Murat Olcay, show producer and manager for the West Coast Women’s Show, said attendance skyrocketed by 70 per cent 14 years ago when the show was moved from the Vancouver Convention Centre to Tradex.
“The people of the Fraser Valley . . . Surrey, Hope, Mission, Abbotsford, Langley and Chilliwack . . . really embraced the show,” said Olcay. “Last year alone we experienced a 15 per cent increase in attendance over the year before, and that is unheard of in these interesting times.”
He added: “This show is all about the exhibitors, and we have 400 of them. Yes, we’ve had stars coming, including recording artist and humanitarian Bif Naked, renowned interior designers, actors Josh Morrow, Sharon Case and others from The Young and the Restless. They’re great, but a small percentage of women come to the show for the celebrities, they really want the whole experience.”
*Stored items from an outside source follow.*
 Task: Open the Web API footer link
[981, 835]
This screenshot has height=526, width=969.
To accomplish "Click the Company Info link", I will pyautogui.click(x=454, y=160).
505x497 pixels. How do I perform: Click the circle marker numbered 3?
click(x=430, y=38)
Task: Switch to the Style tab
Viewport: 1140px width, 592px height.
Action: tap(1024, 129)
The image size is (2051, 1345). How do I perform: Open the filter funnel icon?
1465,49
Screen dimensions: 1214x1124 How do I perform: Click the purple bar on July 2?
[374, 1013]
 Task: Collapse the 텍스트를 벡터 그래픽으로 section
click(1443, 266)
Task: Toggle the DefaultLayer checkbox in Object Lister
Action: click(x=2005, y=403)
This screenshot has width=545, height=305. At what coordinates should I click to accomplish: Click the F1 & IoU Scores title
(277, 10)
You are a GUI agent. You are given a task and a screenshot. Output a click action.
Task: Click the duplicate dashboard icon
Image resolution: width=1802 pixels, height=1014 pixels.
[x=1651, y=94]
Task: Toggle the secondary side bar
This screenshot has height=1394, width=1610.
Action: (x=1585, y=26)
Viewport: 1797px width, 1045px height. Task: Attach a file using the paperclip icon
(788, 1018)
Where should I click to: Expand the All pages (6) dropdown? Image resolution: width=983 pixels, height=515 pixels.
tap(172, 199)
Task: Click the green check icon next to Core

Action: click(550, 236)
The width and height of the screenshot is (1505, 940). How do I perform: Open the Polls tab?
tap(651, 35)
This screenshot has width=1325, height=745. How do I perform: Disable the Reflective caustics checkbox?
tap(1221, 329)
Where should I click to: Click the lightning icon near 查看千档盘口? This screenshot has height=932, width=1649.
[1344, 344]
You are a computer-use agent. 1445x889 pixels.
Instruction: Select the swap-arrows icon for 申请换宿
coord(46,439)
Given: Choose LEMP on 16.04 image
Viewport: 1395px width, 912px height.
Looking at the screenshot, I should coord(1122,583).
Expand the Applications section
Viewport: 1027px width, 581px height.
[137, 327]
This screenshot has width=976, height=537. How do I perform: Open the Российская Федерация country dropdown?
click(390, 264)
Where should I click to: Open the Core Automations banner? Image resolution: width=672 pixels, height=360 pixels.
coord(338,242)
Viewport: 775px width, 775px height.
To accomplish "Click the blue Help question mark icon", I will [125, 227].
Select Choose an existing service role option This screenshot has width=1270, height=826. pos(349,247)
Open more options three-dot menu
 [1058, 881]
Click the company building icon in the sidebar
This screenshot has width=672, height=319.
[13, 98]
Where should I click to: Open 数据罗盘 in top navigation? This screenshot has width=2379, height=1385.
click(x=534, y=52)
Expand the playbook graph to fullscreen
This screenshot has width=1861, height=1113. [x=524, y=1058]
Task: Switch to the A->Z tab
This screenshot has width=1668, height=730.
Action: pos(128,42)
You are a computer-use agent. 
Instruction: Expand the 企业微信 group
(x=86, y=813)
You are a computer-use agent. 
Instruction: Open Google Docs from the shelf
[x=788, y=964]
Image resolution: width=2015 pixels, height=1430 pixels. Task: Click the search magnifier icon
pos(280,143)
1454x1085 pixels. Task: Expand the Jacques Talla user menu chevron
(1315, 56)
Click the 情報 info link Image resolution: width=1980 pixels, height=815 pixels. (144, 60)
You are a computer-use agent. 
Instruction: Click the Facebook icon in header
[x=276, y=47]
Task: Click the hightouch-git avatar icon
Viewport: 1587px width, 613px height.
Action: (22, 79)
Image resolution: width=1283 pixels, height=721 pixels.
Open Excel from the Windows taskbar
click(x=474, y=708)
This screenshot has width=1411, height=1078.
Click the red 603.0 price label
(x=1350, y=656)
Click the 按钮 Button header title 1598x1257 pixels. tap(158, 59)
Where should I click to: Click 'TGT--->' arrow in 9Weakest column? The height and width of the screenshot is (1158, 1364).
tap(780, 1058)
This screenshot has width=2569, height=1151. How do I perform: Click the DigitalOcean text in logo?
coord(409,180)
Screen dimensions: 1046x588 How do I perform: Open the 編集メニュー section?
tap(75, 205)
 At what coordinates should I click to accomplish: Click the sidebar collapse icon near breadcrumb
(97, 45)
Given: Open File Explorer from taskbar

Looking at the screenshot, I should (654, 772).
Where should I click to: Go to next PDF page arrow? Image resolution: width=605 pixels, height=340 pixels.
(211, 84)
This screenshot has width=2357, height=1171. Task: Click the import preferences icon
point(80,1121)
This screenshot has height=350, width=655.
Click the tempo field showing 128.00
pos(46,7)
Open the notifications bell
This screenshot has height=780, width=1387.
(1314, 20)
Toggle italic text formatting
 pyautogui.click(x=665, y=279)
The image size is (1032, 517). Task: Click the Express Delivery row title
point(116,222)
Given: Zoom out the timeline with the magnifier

The West Coast Women’s Show, Oct. 21–23 this year, has grown to become the largest and most successful women’s event in Western Canada, Olcay said. Women come to be “entertained and informed . . . we have a terrific lineup of speakers. It is a unique shopping experience. It’s relationship building with the exhibitors . . . it’s a reaching out. Our visitors like to see the booths. It’s the ultimate girls’ experience.”
The shopping fantasy includes five stages of fashion, wellness and beauty secrets, entertainment, cheese and live calendar firefighters. A second artisan marketplace, for a total of 60 artisans, was added this year because of its popularity when it was introduced in 2015.
Olcay, who is with Encore Productions, has been in the show business for some 30 years. He loves Tradex because it is easy to move the show in, and move it out. “Those huge doors are a real bonus,” he said. “It’s a nice facility. Where else do you find one like that?”
Murat relies on his two adult daughters, his wife and an amazing “team of talented ladies” to get feedback on the shows and to constantly improve them.
He remembers Tradex from the days before the Abbotsford Airport passenger terminal was built and when he and others, who were running home shows at Tradex in the 1990s, were knee-deep in mud to post huge signs in farmers’ fields to point patrons toward the 120,000 square foot facility.
“Back then no one knew Tradex, but now after 25 years, they do. I’ve watched the community and area grow. I’ve appreciated the Tradex renovations, and we’re still here,” he said.
Olcay worked with Ron Price, one of the founders of Tradex when both were with Airshow Canada. “It was a lot of fun.”
“We’d head out of Fort Langley in a floatplane, go to the Gulf Islands for lunch and fly back. At 59, I still don’t feel old. The trick is, like the West Coast Women’s Show teaches: Stay active, stay vital, get the most out of life.”